20 July 2015 – Expansión
The Socimi has completed its best trading period of the year – its share price exceed has exceeded €14 for the first time and it has overtaken Merlin in terms of profitability.
Discretely, whilst two of its competitors are hitting the headlines with significant capital increases (Merlin Properties is raising €1,033 million for pay for its purchase of Testa; whilst Lar is looking to raise the more modest figure of €135 million), the Socimi Hispania Activos Inmobiliarios has been recording its best numbers of the year on the stock exchange and has become the most profitable company in an emerging sector that is attracting some of the largest investors in the world.
Before experiencing a slight decline of 0.78% last Friday, the Socimi led by Concha Osácar and Fernando Gumuzio had recorded six consecutive days of increases, taking its share price to over €14 for the first time, a new historical high for the group that is now worth almost €1,150 million on the stock exchange.
It has been the best trading period of the year for Hispania, whose share price has increased by 28.3% since the start of 2015, and means that the company has replaced Merlin (whose share price has increased by 25.2%) as the Socimi whose share price has appreciated by the most in 2015…Meanwhile, Axiare’s price has increased by 10.5% and Lar by 8.2%.
The stock’s rally is generating profits for the group’s largest shareholders.
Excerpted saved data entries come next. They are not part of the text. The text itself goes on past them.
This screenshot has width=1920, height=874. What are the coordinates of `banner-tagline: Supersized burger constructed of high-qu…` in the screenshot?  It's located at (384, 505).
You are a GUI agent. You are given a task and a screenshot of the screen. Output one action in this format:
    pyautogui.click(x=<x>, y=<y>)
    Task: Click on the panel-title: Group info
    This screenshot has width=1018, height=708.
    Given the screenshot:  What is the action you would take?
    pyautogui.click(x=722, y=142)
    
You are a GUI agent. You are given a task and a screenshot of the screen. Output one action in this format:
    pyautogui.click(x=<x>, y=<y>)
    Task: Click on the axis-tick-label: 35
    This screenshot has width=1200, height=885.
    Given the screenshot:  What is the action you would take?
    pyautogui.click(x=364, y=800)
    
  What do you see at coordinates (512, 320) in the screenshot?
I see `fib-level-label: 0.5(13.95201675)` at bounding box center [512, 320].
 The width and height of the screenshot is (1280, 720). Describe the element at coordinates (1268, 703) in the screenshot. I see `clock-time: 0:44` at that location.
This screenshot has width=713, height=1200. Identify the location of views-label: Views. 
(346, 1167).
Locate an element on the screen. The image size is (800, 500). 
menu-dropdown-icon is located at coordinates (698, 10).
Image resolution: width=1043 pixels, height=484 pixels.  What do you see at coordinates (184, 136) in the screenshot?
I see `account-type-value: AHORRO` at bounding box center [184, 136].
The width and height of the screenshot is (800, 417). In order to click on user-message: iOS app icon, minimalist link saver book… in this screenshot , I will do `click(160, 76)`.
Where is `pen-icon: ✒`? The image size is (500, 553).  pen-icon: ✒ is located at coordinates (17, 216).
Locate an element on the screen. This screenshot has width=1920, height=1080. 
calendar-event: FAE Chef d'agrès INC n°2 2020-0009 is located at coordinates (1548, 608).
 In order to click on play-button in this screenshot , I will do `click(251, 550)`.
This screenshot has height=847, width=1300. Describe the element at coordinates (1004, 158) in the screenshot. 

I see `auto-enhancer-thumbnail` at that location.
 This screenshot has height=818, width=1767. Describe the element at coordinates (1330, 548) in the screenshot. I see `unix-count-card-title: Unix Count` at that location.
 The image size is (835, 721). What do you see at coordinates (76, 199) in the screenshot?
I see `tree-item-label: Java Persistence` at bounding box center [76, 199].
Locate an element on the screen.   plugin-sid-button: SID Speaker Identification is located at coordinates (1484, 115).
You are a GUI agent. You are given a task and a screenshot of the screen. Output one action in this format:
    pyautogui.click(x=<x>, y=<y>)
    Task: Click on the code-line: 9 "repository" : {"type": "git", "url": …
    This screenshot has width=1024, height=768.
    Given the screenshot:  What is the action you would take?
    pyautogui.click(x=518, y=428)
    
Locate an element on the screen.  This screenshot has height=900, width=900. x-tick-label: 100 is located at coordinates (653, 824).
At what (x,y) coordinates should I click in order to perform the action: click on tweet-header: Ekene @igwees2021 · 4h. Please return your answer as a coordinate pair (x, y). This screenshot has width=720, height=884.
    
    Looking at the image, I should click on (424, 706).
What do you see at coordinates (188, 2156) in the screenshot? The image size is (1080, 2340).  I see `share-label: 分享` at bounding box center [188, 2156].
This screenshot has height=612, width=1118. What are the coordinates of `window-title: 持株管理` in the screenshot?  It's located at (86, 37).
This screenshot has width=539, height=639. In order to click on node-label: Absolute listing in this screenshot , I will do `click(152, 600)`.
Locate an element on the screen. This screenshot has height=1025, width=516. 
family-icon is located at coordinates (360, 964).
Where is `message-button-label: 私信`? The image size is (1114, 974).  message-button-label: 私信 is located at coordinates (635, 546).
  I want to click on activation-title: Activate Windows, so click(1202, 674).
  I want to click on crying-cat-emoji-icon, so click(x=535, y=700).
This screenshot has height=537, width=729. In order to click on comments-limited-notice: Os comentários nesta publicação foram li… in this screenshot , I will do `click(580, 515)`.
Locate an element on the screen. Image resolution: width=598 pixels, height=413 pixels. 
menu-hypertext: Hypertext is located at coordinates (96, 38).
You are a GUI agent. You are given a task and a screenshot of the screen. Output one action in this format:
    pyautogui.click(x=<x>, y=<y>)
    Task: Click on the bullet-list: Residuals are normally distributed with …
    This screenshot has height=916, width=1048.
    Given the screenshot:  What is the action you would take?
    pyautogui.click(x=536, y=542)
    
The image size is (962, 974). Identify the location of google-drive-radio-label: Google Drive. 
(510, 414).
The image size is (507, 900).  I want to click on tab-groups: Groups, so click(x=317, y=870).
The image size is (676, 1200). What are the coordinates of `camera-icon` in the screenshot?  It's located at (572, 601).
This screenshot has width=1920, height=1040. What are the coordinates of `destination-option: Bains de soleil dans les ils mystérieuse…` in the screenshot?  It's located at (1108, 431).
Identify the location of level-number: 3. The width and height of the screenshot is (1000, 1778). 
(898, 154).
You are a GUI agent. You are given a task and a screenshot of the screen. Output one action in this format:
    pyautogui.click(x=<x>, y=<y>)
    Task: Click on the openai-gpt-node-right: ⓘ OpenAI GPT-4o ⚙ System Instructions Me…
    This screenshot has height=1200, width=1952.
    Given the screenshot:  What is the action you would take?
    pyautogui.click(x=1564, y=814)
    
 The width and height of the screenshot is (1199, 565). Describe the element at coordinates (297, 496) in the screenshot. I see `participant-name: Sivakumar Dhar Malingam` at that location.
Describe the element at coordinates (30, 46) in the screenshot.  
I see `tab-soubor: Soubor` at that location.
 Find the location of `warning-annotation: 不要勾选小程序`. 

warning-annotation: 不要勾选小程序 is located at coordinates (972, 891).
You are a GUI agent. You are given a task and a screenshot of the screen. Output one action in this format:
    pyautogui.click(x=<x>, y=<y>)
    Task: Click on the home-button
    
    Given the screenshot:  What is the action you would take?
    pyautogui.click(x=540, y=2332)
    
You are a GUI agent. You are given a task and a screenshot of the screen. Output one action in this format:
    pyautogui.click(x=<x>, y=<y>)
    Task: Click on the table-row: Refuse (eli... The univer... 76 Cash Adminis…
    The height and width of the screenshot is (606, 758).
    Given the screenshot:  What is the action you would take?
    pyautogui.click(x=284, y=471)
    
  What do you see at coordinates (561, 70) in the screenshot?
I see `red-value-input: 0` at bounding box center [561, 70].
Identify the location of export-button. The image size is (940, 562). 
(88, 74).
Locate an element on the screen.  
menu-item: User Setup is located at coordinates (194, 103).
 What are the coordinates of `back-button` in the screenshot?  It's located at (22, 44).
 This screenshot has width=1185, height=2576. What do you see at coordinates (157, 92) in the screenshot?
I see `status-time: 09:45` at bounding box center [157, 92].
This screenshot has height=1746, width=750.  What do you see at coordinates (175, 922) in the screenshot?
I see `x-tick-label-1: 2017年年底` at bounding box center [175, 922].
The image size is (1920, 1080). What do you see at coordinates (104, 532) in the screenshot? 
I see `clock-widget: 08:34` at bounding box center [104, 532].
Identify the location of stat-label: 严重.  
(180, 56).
And the gains are being shared by both historical shareholders, those who acquired shares at €10/share when the Socimi debuted on the stock exchange in 2014 (George Soros is the largest shareholder with a stake of 16.7%, followed by John Paulson’s investment fund, which owns 9.85%; the Dutch pension fund APG and the fund that specialises in this kind of company Cohen&Steers have also owned stakes in the company from the start), as well as those that joined as a result of the €337 million accelerated capital increase that was closed in April (such as BW Gestao de Investimentos, Fidelity, CBRE Clarion and Novo Viseu).
There was significant demand for the placement, which was completed in just three hours; demand amounted to €844 million, which meant that the requests for shares exceeded supply by more than two times. Market sources say that many funds were left wanting to buy more shares and have since gone to the market to make those purchases. And other new companies are hooked on the stock as its price continues to increase.
The result is that the stock’s rally, as well as the capital increase, has allowed Hispania (which operates as a pure Socimi, but still retains its structure as an ordinary limited company to afford greater flexibility to its investments) to almost double its market value since the end of last year, when it stood at less than €600 million.
The trading volume has gone through the roof in the last two sessions. Almost 600,000 shares have changed hands, which is well above the average daily volume in July. With its charged portfolio following the capital increase in April, Hispania’s corporate activity is frenetic. Last month, the company acquired two hotels in the Canary Islands for €105 million. A few days later, it announced the purchase of two office buildings in Madrid for €54.4 million from the German company Deka.